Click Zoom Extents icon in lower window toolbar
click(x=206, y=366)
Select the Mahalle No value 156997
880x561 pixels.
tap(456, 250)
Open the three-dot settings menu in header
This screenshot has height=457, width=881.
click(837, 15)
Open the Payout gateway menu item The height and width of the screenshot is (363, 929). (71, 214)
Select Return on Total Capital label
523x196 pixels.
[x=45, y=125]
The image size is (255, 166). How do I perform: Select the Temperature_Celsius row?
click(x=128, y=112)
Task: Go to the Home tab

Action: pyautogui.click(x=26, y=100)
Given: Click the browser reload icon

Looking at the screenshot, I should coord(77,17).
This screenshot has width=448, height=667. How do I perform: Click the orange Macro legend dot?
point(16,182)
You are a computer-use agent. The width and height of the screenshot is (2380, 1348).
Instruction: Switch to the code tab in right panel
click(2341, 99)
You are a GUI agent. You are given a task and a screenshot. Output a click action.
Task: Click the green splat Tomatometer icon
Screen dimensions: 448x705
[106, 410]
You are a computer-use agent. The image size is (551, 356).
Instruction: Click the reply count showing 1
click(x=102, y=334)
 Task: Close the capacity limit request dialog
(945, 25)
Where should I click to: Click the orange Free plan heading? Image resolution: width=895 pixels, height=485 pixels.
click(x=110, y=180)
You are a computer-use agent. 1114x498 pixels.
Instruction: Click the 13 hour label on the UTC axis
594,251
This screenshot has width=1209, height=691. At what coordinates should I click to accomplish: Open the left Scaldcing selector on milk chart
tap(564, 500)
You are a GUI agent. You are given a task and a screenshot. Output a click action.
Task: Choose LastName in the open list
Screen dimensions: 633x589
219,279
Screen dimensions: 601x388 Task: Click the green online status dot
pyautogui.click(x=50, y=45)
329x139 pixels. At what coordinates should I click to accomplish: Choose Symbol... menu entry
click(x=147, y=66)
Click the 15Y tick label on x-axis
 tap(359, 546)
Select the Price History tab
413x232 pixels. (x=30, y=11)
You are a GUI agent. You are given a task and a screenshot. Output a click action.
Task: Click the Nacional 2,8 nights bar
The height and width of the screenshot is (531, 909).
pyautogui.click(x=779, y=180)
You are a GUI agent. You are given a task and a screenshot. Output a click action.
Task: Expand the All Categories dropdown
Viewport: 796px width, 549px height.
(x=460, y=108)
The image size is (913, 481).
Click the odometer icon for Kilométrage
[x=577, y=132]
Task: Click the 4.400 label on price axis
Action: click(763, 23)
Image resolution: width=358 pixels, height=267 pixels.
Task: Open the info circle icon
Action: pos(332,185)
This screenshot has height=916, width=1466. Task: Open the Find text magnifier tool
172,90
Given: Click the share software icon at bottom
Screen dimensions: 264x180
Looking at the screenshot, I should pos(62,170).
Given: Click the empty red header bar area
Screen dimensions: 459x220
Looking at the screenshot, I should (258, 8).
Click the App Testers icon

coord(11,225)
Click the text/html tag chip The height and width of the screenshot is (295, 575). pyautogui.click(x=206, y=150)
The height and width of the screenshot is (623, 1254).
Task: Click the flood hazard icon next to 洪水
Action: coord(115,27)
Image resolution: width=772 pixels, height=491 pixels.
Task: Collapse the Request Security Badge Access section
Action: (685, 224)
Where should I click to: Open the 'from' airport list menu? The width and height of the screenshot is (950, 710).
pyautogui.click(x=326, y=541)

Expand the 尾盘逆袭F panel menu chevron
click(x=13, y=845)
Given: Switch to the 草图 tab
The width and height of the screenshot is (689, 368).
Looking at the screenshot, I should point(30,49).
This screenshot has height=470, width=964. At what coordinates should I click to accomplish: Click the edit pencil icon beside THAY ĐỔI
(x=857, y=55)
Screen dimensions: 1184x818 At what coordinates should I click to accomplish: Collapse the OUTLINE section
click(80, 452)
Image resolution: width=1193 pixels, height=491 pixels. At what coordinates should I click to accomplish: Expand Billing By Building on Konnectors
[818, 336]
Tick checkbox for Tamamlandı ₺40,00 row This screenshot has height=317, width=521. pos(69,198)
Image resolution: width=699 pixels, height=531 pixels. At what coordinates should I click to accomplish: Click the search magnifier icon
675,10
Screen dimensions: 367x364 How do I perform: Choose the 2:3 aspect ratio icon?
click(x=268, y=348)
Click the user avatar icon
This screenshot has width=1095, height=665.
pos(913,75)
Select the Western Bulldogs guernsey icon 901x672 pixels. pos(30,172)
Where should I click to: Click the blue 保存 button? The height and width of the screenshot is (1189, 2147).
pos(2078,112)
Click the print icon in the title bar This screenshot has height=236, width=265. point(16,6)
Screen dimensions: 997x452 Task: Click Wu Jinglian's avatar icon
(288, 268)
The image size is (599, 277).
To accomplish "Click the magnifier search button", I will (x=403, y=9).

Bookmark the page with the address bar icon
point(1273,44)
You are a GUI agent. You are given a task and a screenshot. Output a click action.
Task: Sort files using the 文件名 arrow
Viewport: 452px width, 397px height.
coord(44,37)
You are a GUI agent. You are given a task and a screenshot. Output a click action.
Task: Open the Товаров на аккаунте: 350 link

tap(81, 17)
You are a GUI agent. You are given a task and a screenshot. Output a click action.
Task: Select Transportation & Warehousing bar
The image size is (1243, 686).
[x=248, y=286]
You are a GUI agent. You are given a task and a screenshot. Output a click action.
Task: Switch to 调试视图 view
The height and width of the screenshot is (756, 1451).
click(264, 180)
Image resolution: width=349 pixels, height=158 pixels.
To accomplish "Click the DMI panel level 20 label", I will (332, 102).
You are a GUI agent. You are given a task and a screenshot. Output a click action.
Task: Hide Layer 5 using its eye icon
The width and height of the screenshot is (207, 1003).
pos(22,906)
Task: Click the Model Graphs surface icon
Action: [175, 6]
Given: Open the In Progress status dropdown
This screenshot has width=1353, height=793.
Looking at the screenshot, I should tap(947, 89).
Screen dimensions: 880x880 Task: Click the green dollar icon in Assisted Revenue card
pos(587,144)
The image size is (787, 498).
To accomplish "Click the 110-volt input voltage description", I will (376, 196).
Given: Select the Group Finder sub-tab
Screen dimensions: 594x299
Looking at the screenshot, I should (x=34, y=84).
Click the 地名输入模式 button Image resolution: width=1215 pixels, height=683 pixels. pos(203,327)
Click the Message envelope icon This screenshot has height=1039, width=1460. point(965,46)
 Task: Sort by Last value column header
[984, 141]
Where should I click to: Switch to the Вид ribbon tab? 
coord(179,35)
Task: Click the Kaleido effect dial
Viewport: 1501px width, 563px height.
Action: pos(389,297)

**Task directions:** Copy out all of the data above, word for word, keeping every line in its original order.

**Solution:**
Click Zoom Extents icon in lower window toolbar
click(x=206, y=366)
Select the Mahalle No value 156997
880x561 pixels.
tap(456, 250)
Open the three-dot settings menu in header
This screenshot has height=457, width=881.
click(837, 15)
Open the Payout gateway menu item The height and width of the screenshot is (363, 929). (71, 214)
Select Return on Total Capital label
523x196 pixels.
[x=45, y=125]
The image size is (255, 166). How do I perform: Select the Temperature_Celsius row?
click(x=128, y=112)
Task: Go to the Home tab

Action: pyautogui.click(x=26, y=100)
Given: Click the browser reload icon

Looking at the screenshot, I should coord(77,17).
This screenshot has width=448, height=667. How do I perform: Click the orange Macro legend dot?
point(16,182)
You are a computer-use agent. The width and height of the screenshot is (2380, 1348).
Instruction: Switch to the code tab in right panel
click(2341, 99)
You are a GUI agent. You are given a task and a screenshot. Output a click action.
Task: Click the green splat Tomatometer icon
Screen dimensions: 448x705
[106, 410]
You are a computer-use agent. The image size is (551, 356).
Instruction: Click the reply count showing 1
click(x=102, y=334)
 Task: Close the capacity limit request dialog
(945, 25)
Where should I click to: Click the orange Free plan heading? Image resolution: width=895 pixels, height=485 pixels.
click(x=110, y=180)
You are a computer-use agent. 1114x498 pixels.
Instruction: Click the 13 hour label on the UTC axis
594,251
This screenshot has width=1209, height=691. At what coordinates should I click to accomplish: Open the left Scaldcing selector on milk chart
tap(564, 500)
You are a GUI agent. You are given a task and a screenshot. Output a click action.
Task: Choose LastName in the open list
Screen dimensions: 633x589
219,279
Screen dimensions: 601x388 Task: Click the green online status dot
pyautogui.click(x=50, y=45)
329x139 pixels. At what coordinates should I click to accomplish: Choose Symbol... menu entry
click(x=147, y=66)
Click the 15Y tick label on x-axis
 tap(359, 546)
Select the Price History tab
413x232 pixels. (x=30, y=11)
You are a GUI agent. You are given a task and a screenshot. Output a click action.
Task: Click the Nacional 2,8 nights bar
The height and width of the screenshot is (531, 909).
pyautogui.click(x=779, y=180)
You are a GUI agent. You are given a task and a screenshot. Output a click action.
Task: Expand the All Categories dropdown
Viewport: 796px width, 549px height.
(x=460, y=108)
The image size is (913, 481).
Click the odometer icon for Kilométrage
[x=577, y=132]
Task: Click the 4.400 label on price axis
Action: click(763, 23)
Image resolution: width=358 pixels, height=267 pixels.
Task: Open the info circle icon
Action: pos(332,185)
This screenshot has height=916, width=1466. Task: Open the Find text magnifier tool
172,90
Given: Click the share software icon at bottom
Screen dimensions: 264x180
Looking at the screenshot, I should pos(62,170).
Given: Click the empty red header bar area
Screen dimensions: 459x220
Looking at the screenshot, I should (258, 8).
Click the App Testers icon

coord(11,225)
Click the text/html tag chip The height and width of the screenshot is (295, 575). pyautogui.click(x=206, y=150)
The height and width of the screenshot is (623, 1254).
Task: Click the flood hazard icon next to 洪水
Action: coord(115,27)
Image resolution: width=772 pixels, height=491 pixels.
Task: Collapse the Request Security Badge Access section
Action: (685, 224)
Where should I click to: Open the 'from' airport list menu? The width and height of the screenshot is (950, 710).
pyautogui.click(x=326, y=541)

Expand the 尾盘逆袭F panel menu chevron
click(x=13, y=845)
Given: Switch to the 草图 tab
The width and height of the screenshot is (689, 368).
Looking at the screenshot, I should point(30,49).
This screenshot has height=470, width=964. At what coordinates should I click to accomplish: Click the edit pencil icon beside THAY ĐỔI
(x=857, y=55)
Screen dimensions: 1184x818 At what coordinates should I click to accomplish: Collapse the OUTLINE section
click(80, 452)
Image resolution: width=1193 pixels, height=491 pixels. At what coordinates should I click to accomplish: Expand Billing By Building on Konnectors
[818, 336]
Tick checkbox for Tamamlandı ₺40,00 row This screenshot has height=317, width=521. pos(69,198)
Image resolution: width=699 pixels, height=531 pixels. At what coordinates should I click to accomplish: Click the search magnifier icon
675,10
Screen dimensions: 367x364 How do I perform: Choose the 2:3 aspect ratio icon?
click(x=268, y=348)
Click the user avatar icon
This screenshot has width=1095, height=665.
pos(913,75)
Select the Western Bulldogs guernsey icon 901x672 pixels. pos(30,172)
Where should I click to: Click the blue 保存 button? The height and width of the screenshot is (1189, 2147).
pos(2078,112)
Click the print icon in the title bar This screenshot has height=236, width=265. point(16,6)
Screen dimensions: 997x452 Task: Click Wu Jinglian's avatar icon
(288, 268)
The image size is (599, 277).
To accomplish "Click the magnifier search button", I will (x=403, y=9).

Bookmark the page with the address bar icon
point(1273,44)
You are a GUI agent. You are given a task and a screenshot. Output a click action.
Task: Sort files using the 文件名 arrow
Viewport: 452px width, 397px height.
coord(44,37)
You are a GUI agent. You are given a task and a screenshot. Output a click action.
Task: Open the Товаров на аккаунте: 350 link

tap(81, 17)
You are a GUI agent. You are given a task and a screenshot. Output a click action.
Task: Select Transportation & Warehousing bar
The image size is (1243, 686).
[x=248, y=286]
You are a GUI agent. You are given a task and a screenshot. Output a click action.
Task: Switch to 调试视图 view
The height and width of the screenshot is (756, 1451).
click(264, 180)
Image resolution: width=349 pixels, height=158 pixels.
To accomplish "Click the DMI panel level 20 label", I will (332, 102).
You are a GUI agent. You are given a task and a screenshot. Output a click action.
Task: Hide Layer 5 using its eye icon
The width and height of the screenshot is (207, 1003).
pos(22,906)
Task: Click the Model Graphs surface icon
Action: [175, 6]
Given: Open the In Progress status dropdown
This screenshot has width=1353, height=793.
Looking at the screenshot, I should tap(947, 89).
Screen dimensions: 880x880 Task: Click the green dollar icon in Assisted Revenue card
pos(587,144)
The image size is (787, 498).
To accomplish "Click the 110-volt input voltage description", I will (376, 196).
Given: Select the Group Finder sub-tab
Screen dimensions: 594x299
Looking at the screenshot, I should (x=34, y=84).
Click the 地名输入模式 button Image resolution: width=1215 pixels, height=683 pixels. pos(203,327)
Click the Message envelope icon This screenshot has height=1039, width=1460. point(965,46)
 Task: Sort by Last value column header
[984, 141]
Where should I click to: Switch to the Вид ribbon tab? 
coord(179,35)
Task: Click the Kaleido effect dial
Viewport: 1501px width, 563px height.
Action: pos(389,297)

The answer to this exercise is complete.